Protein signaling and drug target activation signatures to guide therapy prioritization: Therapeutic resistance and sensitivity in the I-SPY 2 Trial
Rosa I. Gallagher, Julia Wulfkuhle, Denise M. Wolf, Lamorna Brown Swigart, Christina Yau, Nicholas O’Grady, Amrita Basu, Ruixiao Lu, Michael J. Campbell, Mark Jesus M. Magbanua, Jean‐Philippe Coppé, Smita Asare, Laura Sit, Jeffrey B. Matthews, Jane Perlmutter, Nola M. Hylton, Minetta C. Liu, W. Fraser Symmans, Hope S. Rugo, Claudine Isaacs, Angela DeMichele, Douglas Yee, Paula R. Pohlmann, Gillian L. Hirst, Laura J. Esserman, Laura van ‘t Veer, Emanuel F. Petricoin
Abstract
Molecular subtyping of breast cancer is based mostly on HR/HER2 and gene expression-based immune, DNA repair deficiency, and luminal signatures. We extend this description via functional protein pathway activation mapping using pre-treatment, quantitative expression data from 139 proteins/phosphoproteins from 736 patients across 8 treatment arms of the I-SPY 2 Trial (ClinicalTrials.gov: NCT01042379).
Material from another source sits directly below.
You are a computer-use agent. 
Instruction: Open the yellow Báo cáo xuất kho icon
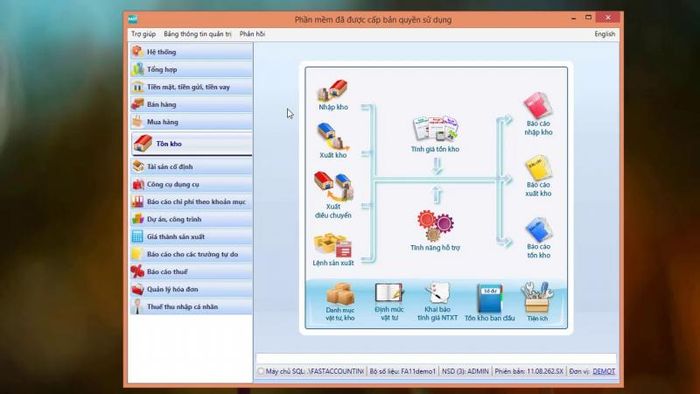[x=538, y=167]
We identify predictive fit-for-purpose, mechanism-of-action-based signatures and individual predictive protein biomarker candidates by evaluating associations with pathologic complete response. Elevated levels of cyclin D1, estrogen receptor alpha, and androgen receptor S650 associate with non-response and are biomarkers for global resistance. We uncover protein/phosphoprotein-based signatures that can be utilized both for molecularly rationalized therapeutic selection and for response prediction. We introduce a dichotomous HER2 activation response predictive signature for stratifying triple-negative breast cancer patients to either HER2 or immune checkpoint therapy response as a model for how protein activation signatures provide a different lens to view the molecular landscape of breast cancer and synergize with transcriptomic-defined signatures.